Ben Gvir fue directo en su posicionamiento público sobre la iniciativa: «nuestros terroristas solo merecen una cosa: la muerte en la horca», declaró el ministro, quien lidera el partido de extrema derecha Otzma Yehudit y es una de las figuras más controvertidas del actual gobierno de Benjamín Netanyahu.
Un debate histórico en Israel
Israel cuenta con la pena de muerte en su legislación, pero su aplicación ha sido extraordinariamente excepcional a lo largo de su historia.
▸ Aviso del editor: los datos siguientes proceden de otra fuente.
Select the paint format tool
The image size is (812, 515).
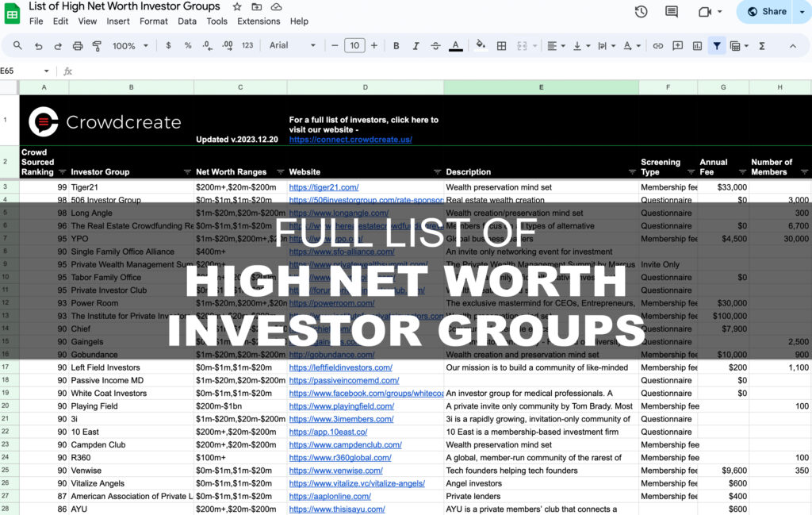96,46

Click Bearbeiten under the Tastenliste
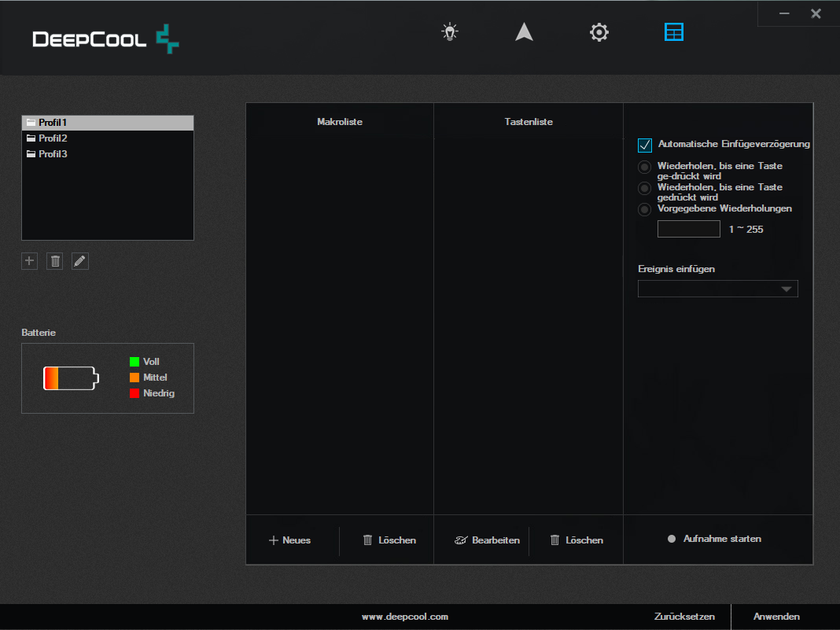488,540
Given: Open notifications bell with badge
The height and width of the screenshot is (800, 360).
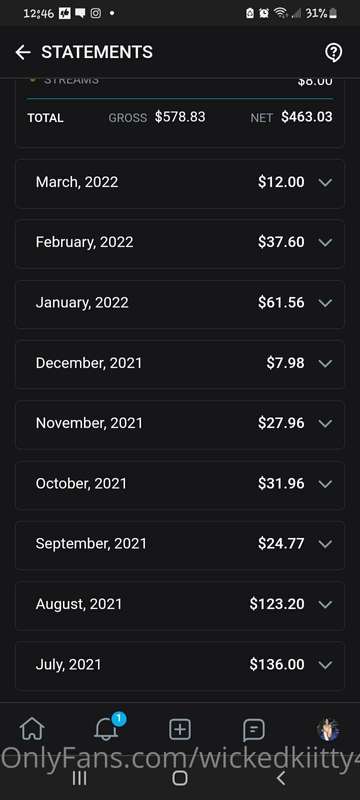Looking at the screenshot, I should click(108, 728).
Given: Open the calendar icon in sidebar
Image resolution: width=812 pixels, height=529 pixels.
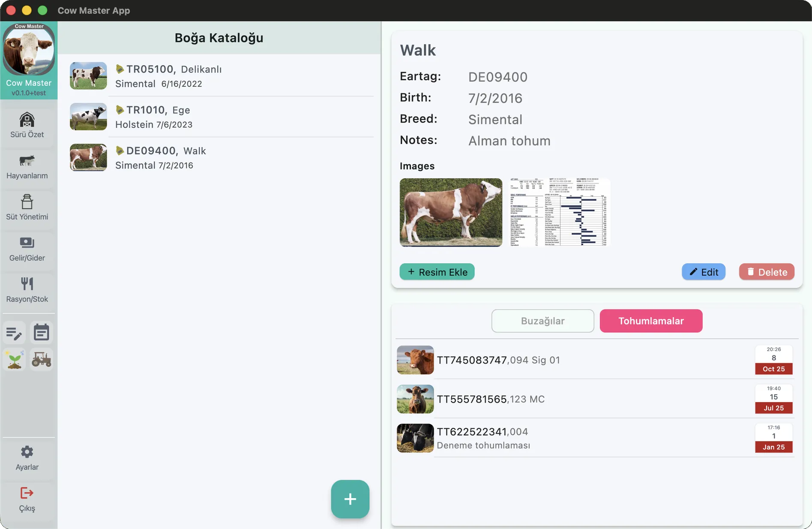Looking at the screenshot, I should click(42, 333).
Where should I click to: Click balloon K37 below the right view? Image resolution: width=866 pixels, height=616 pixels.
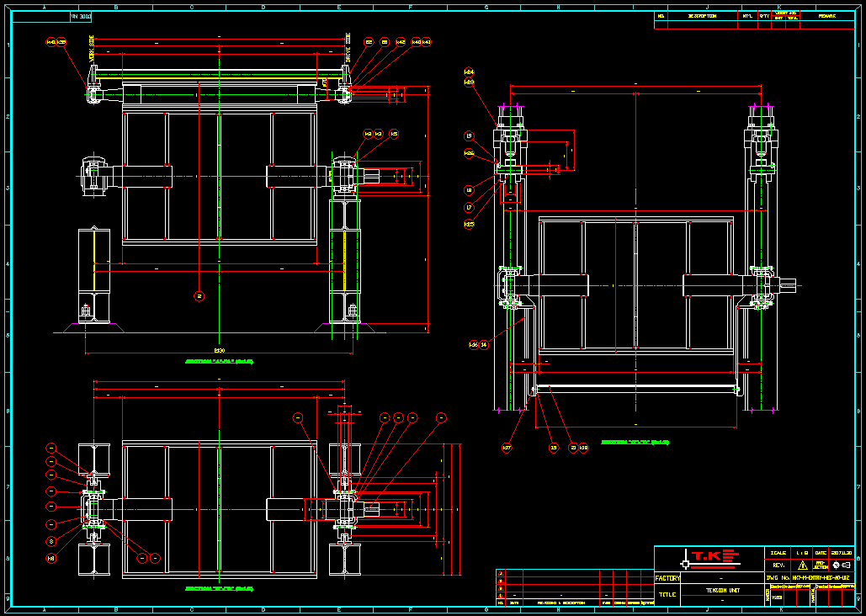point(507,448)
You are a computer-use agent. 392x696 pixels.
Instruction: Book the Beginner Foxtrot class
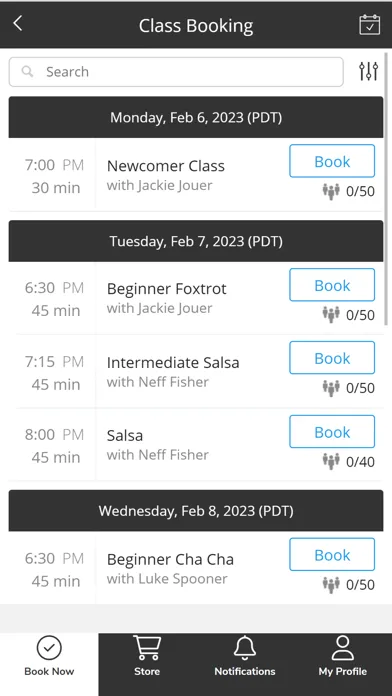[332, 285]
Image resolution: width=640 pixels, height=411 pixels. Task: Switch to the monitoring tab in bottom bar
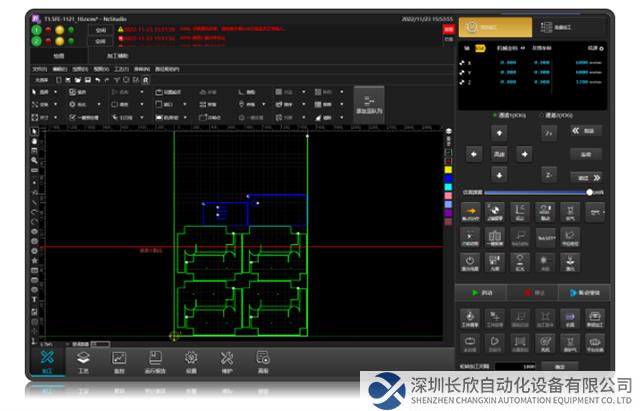[x=119, y=361]
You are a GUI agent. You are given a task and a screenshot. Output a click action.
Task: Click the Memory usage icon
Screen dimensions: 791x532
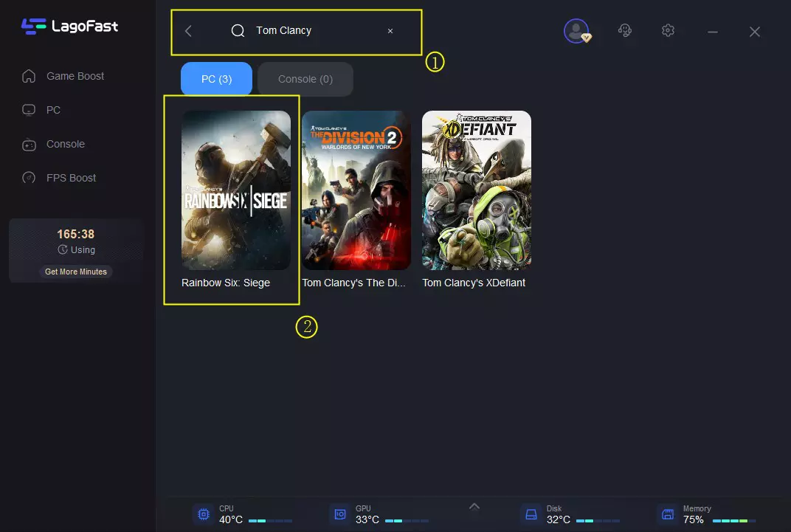point(667,514)
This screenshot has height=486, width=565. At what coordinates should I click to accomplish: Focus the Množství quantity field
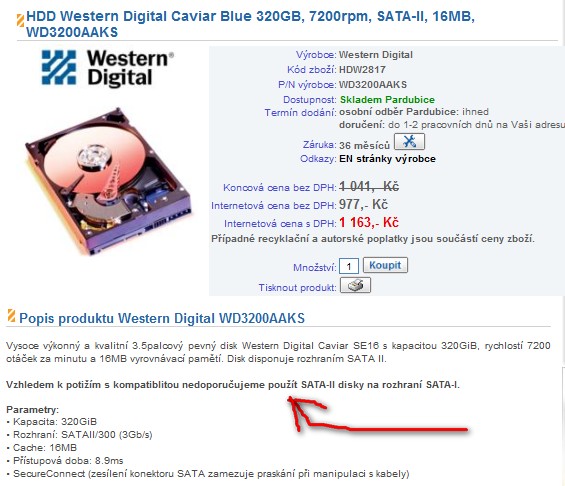pyautogui.click(x=348, y=266)
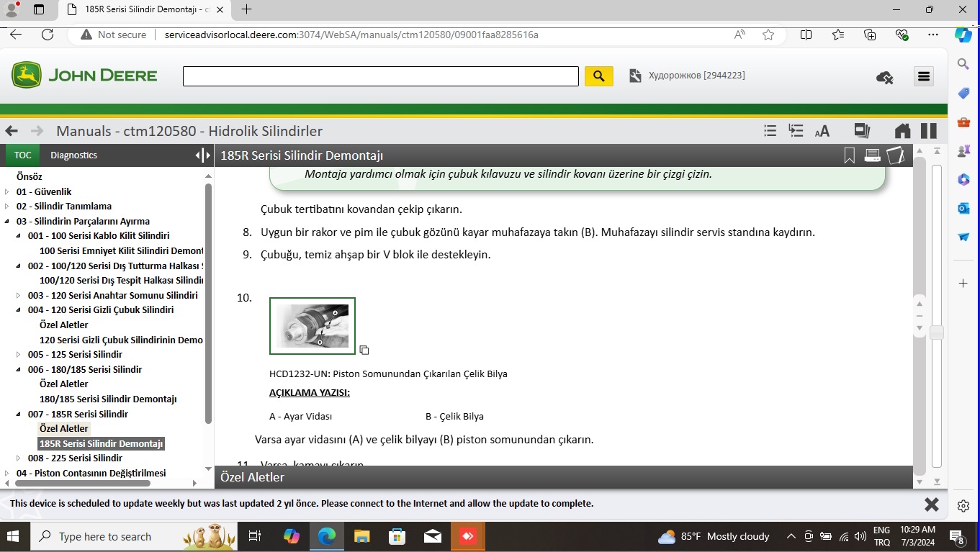Switch to the Diagnostics tab
Screen dimensions: 980x552
coord(73,155)
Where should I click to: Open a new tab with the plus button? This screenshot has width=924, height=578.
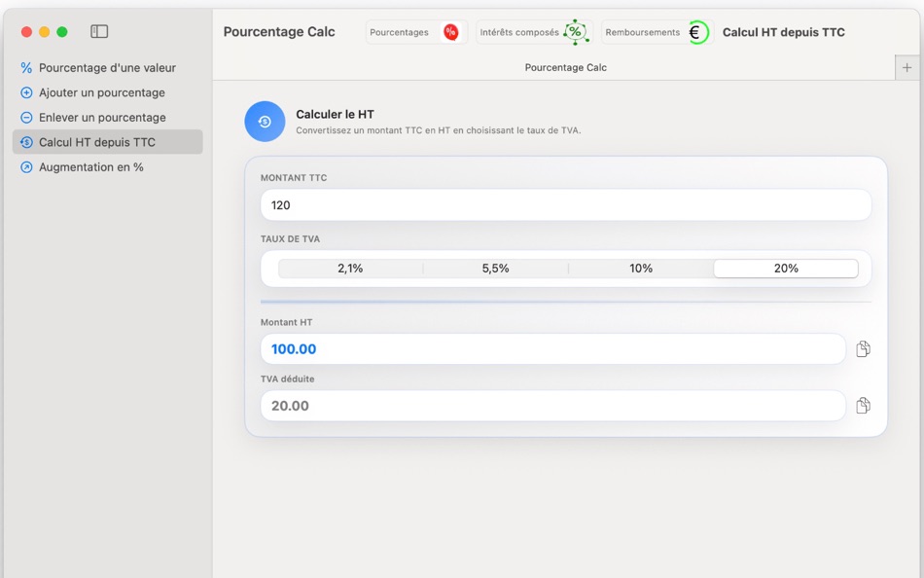point(906,67)
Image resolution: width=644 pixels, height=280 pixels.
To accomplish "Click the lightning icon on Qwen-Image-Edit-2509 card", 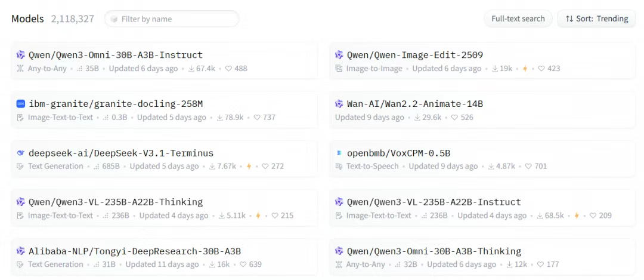I will pos(525,69).
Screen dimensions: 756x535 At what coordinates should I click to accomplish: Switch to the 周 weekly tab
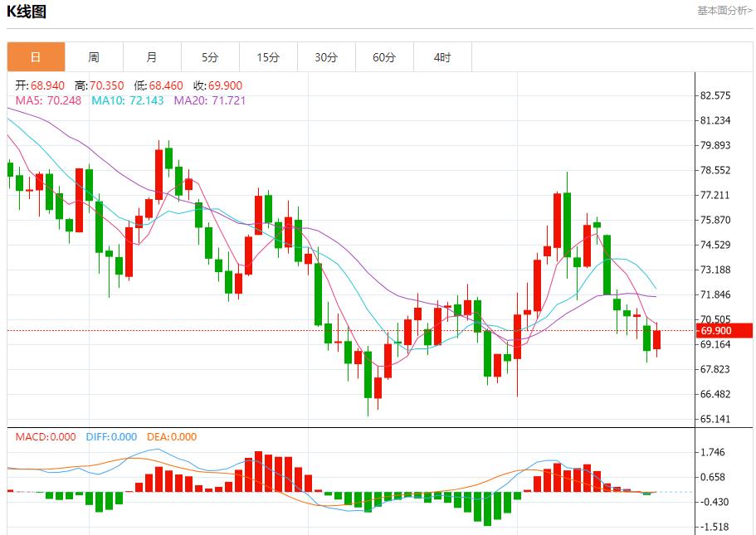[x=94, y=57]
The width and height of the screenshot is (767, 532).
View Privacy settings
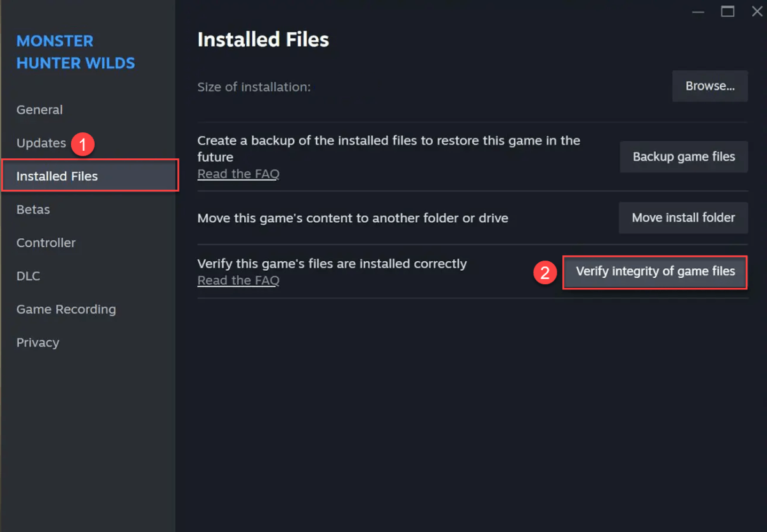37,342
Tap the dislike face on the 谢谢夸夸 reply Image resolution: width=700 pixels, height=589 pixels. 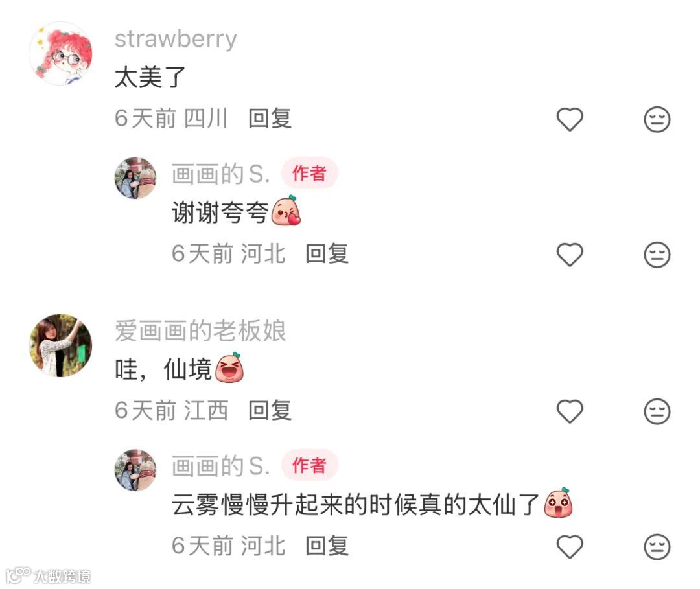click(657, 255)
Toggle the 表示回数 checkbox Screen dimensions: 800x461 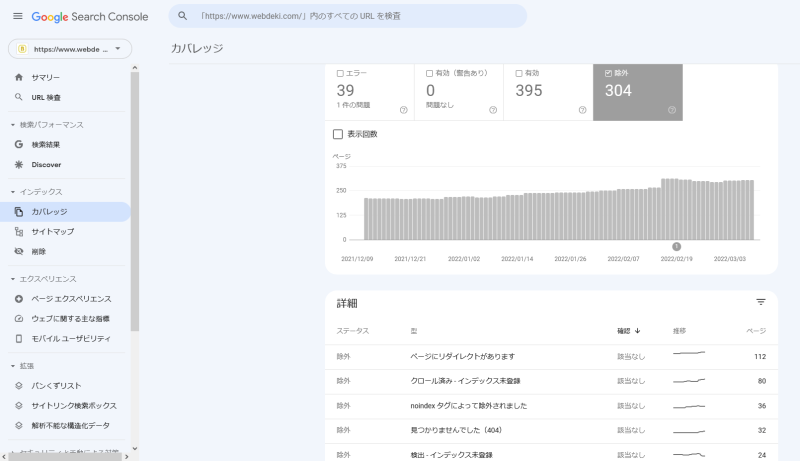coord(338,134)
El único caso documentado de ejecución judicial en el Estado de Israel fue el del oficial nazi Adolf Eichmann, ahorcado en 1962 tras ser juzgado por crímenes contra la humanidad cometidos durante el Holocausto.
Desde entonces, ningún tribunal israelí ha llevado a cabo una ejecución, aunque la posibilidad legal existe para crímenes considerados de extrema gravedad, incluyendo ciertos actos de terrorismo con resultado de muerte. La propuesta de Ben Gvir busca, precisamente, ampliar y activar de forma más sistemática ese marco legal.
Contexto político y reacciones
El anuncio llega en un momento de máxima tensión en la región, marcado por el conflicto en Gaza y un clima político interno en Israel en el que las posiciones más duras en materia de seguridad han ganado protagonismo dentro de la coalición gubernamental.
La habilitación de esta instalación de ahorcamiento no ha estado exenta de polémica. Organizaciones de derechos humanos y sectores de la oposición israelí han cuestionado tanto la legalidad como la conveniencia de la medida, advirtiendo sobre los riesgos que conlleva ampliar el uso de la pena capital en un contexto judicial y político tan polarizado.
Ben Gvir, no obstante, ha defendido la iniciativa como una respuesta necesaria frente a lo que considera una amenaza existencial. La puesta en marcha del pabellón, según el ministro, enviaría un mensaje claro de disuasión a quienes planeen ataques contra ciudadanos israelíes.
Por el momento, no se han dado a conocer detalles sobre procesos judiciales en curso que pudieran derivar en la aplicación de esta medida de forma inmediata.